Pour Hicham Alaoui, universitaire et membre de la famille royale marocaine, la compatibilité entre islam et démocratie n'est plus à démontrer. Dans un entretien accordé à RFI, il analyse les conditions nécessaires à une coexistence réussie entre forces islamistes et laïques dans le monde arabe.
L'exemple tunisien démontre qu'un tel pacte politique est réalisable. Plusieurs facteurs expliquent cette réussite : l'héritage modernisateur de Bourguiba, l'absence d'une armée puissante susceptible d'interférer dans le processus politique, et une histoire commune de répression sous Ben Ali qui a paradoxalement rapproché islamistes et laïcs.

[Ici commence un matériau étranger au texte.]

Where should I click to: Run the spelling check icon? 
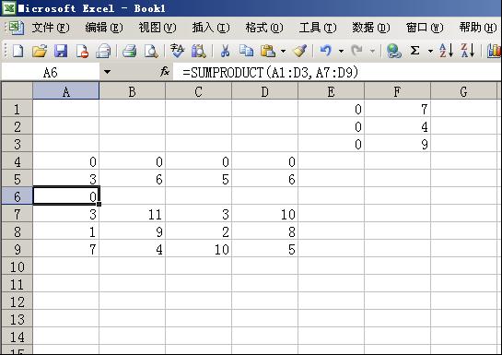click(177, 51)
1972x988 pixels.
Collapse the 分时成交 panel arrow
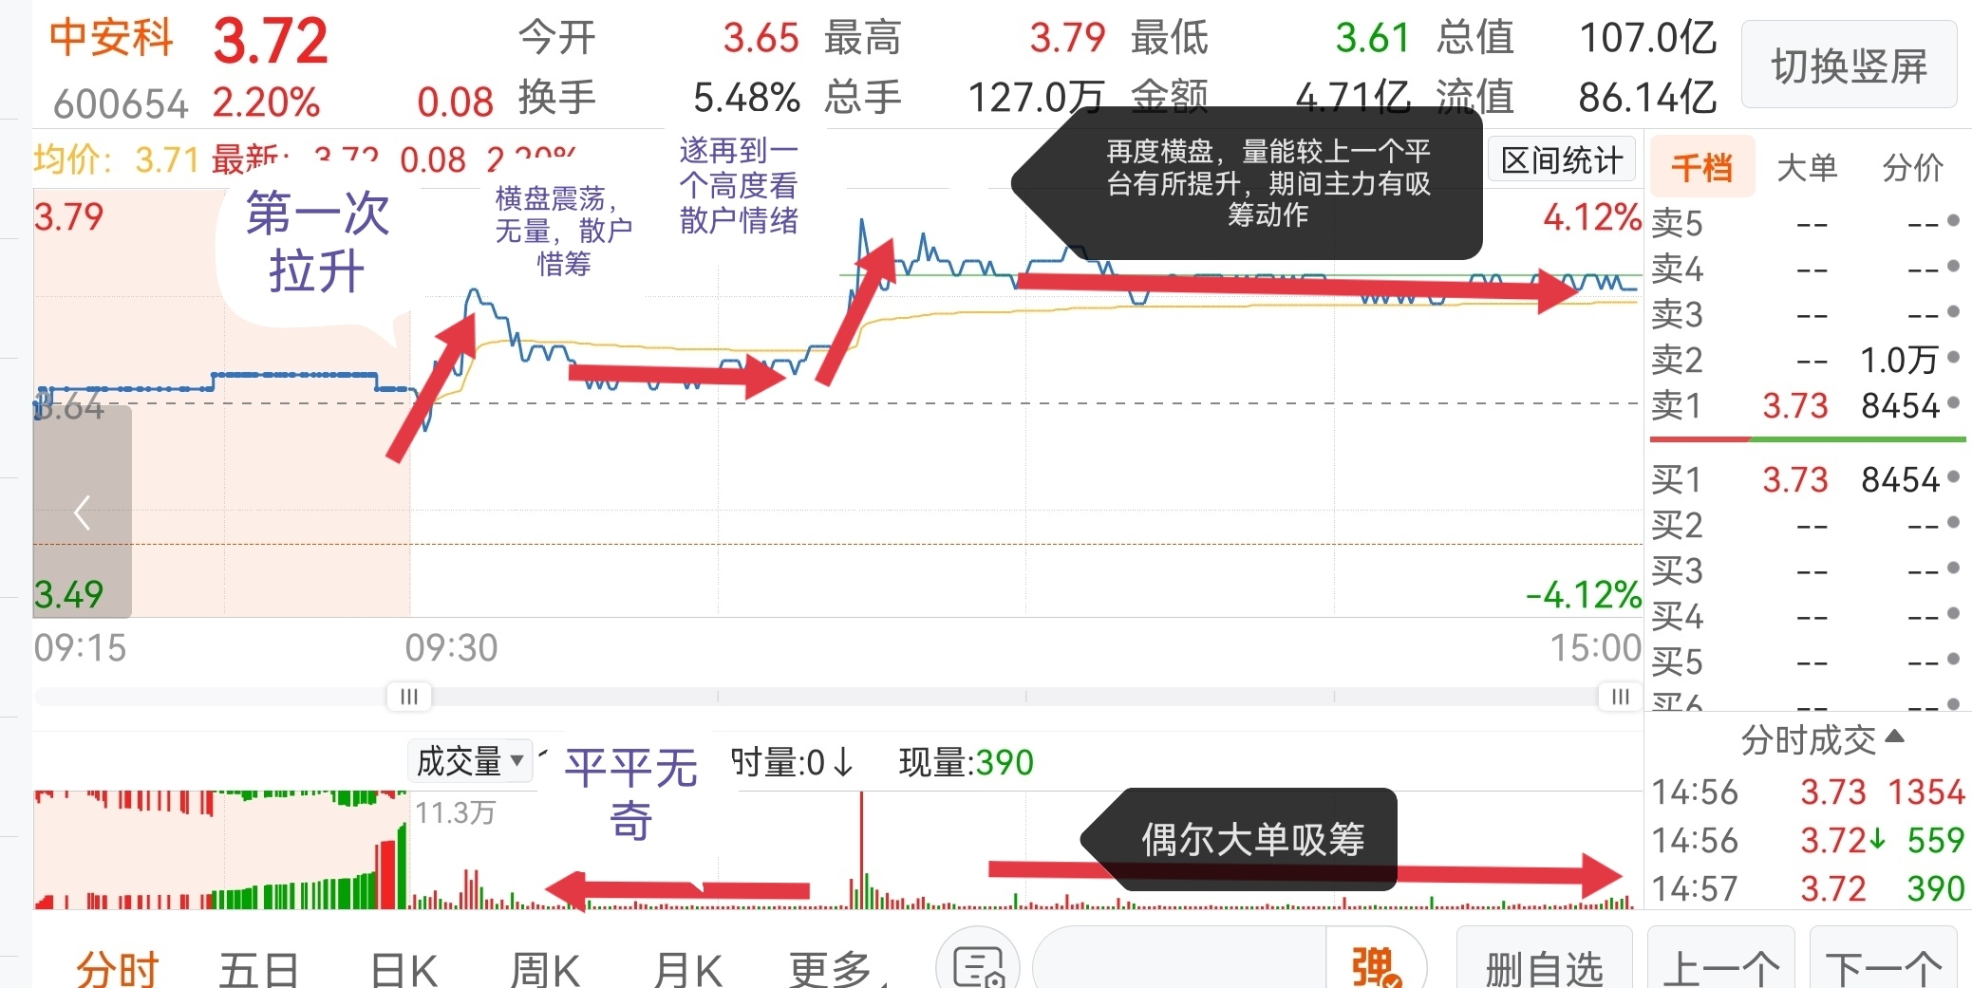1894,736
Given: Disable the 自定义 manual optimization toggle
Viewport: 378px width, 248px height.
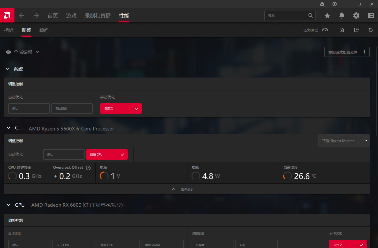Looking at the screenshot, I should tap(121, 109).
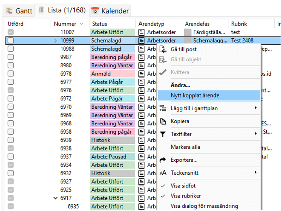
Task: Click the Lägg till i ganttplan icon
Action: point(163,108)
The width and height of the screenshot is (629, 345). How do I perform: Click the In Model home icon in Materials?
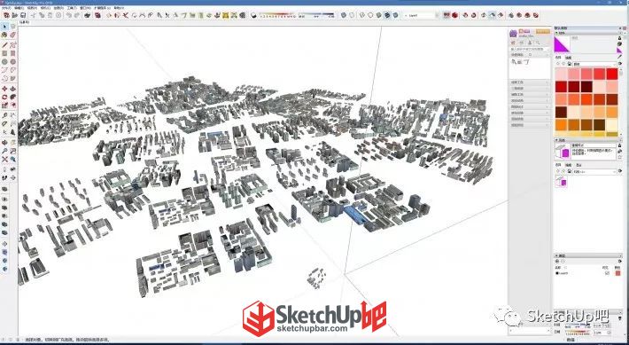tap(570, 64)
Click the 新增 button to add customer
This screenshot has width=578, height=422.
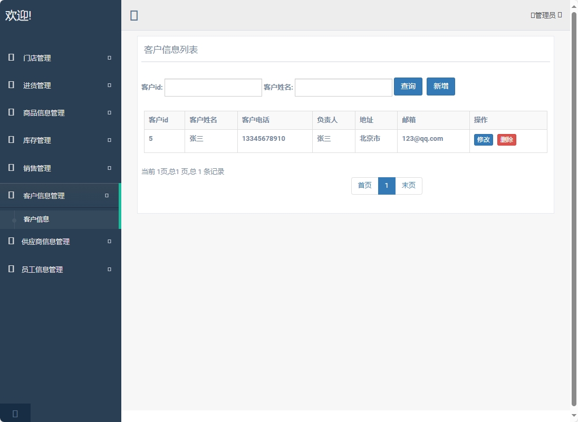441,87
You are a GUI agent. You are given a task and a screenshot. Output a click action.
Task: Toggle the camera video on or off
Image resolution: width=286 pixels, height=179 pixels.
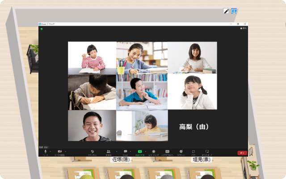59,152
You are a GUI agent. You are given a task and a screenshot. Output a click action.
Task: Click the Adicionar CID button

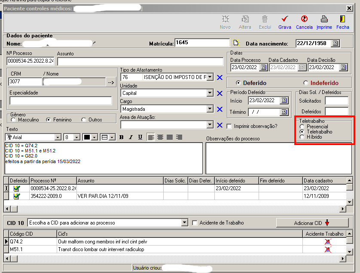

À l'inverse, l'échec de la transition démocratique en Égypte s'explique par une relation complexe entre les Frères musulmans et les militaires, marquée par une instrumentalisation mutuelle et l'influence néfaste des pays du Golfe. Le cas marocain présente une autre configuration : la monarchie, première organisation islamiste du pays, a su adapter tactiquement son régime après le Printemps arabe, tandis que le PJD a privilégié l'apaisement avec le pouvoir plutôt qu'une véritable démocratisation.

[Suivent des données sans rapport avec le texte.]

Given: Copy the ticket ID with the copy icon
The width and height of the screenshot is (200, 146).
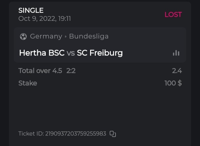Looking at the screenshot, I should (x=113, y=134).
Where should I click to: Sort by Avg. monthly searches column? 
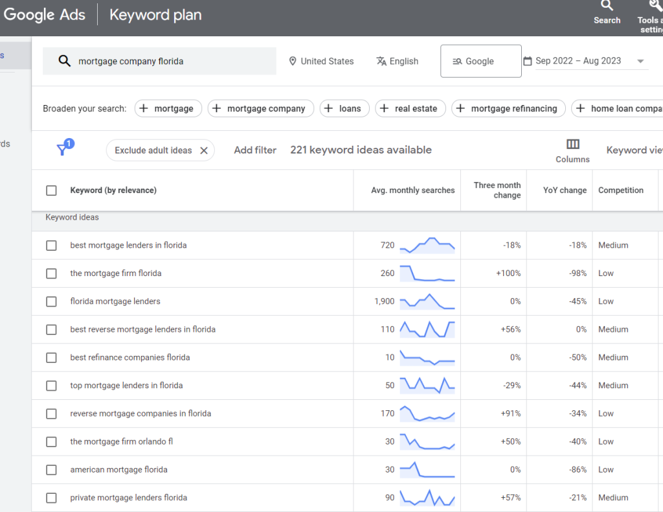click(x=412, y=191)
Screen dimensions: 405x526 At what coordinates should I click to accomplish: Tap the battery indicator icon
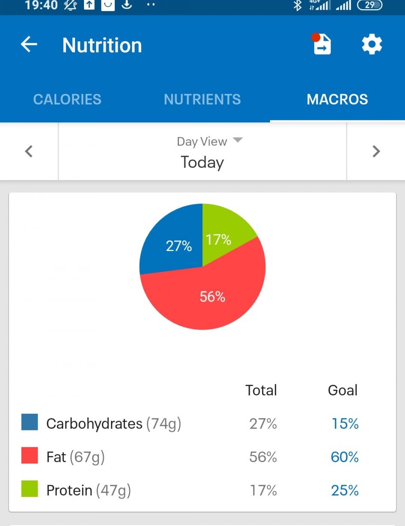click(369, 6)
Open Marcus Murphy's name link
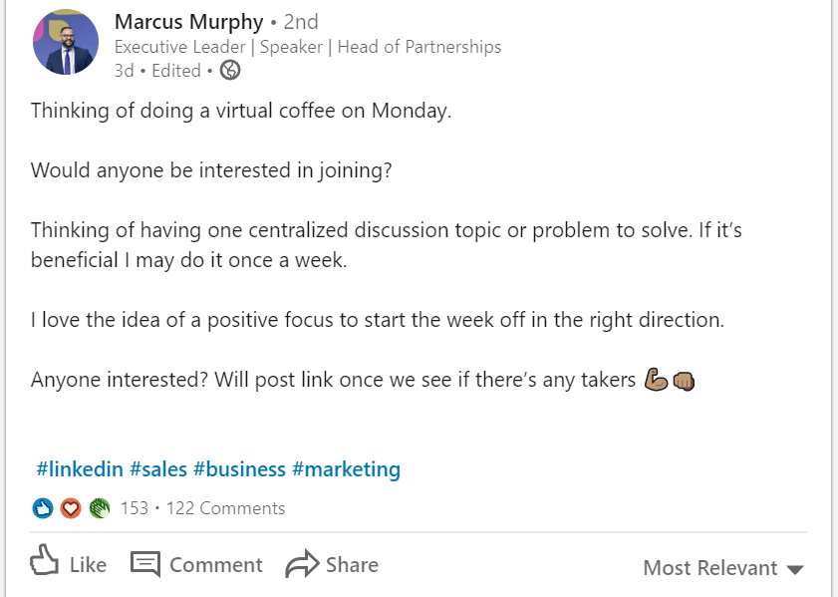 189,21
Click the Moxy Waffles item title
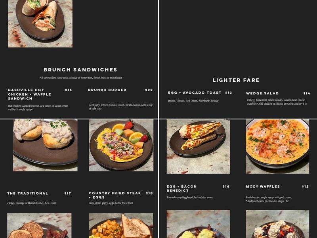Image resolution: width=317 pixels, height=238 pixels. pos(263,186)
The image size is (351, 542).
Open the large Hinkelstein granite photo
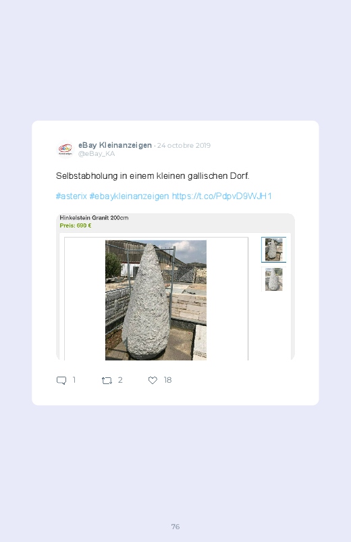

Contrairement aux idées reçues occidentales, souligne Hicham Alaoui, la vraie question n'est pas la compatibilité théorique entre islam et démocratie. L'histoire montre que dans le monde musulman, l'autorité religieuse était traditionnellement indépendante du pouvoir politique, contrairement à l'expérience occidentale. L'enjeu réside plutôt dans la capacité des partis islamistes à participer constructivement à la dynamique démocratique.

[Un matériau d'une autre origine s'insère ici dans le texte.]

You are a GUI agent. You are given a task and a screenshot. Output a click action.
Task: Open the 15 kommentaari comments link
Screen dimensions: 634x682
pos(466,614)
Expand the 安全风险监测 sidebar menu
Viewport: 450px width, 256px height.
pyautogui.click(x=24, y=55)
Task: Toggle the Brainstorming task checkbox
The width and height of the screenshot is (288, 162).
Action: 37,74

Pour qu'une transition démocratique réussisse dans le monde arabe, plusieurs conditions doivent être réunies : un équilibre des forces entre acteurs politiques, l'absence d'ingérence militaire excessive, un soutien économique international et une véritable volonté de compromis entre forces islamistes et laïques. Si l'exemple tunisien offre un modèle encourageant, sa réplication dans d'autres pays arabes nécessitera une convergence de ces facteurs favorables et une réelle volonté politique de l'ensemble des acteurs.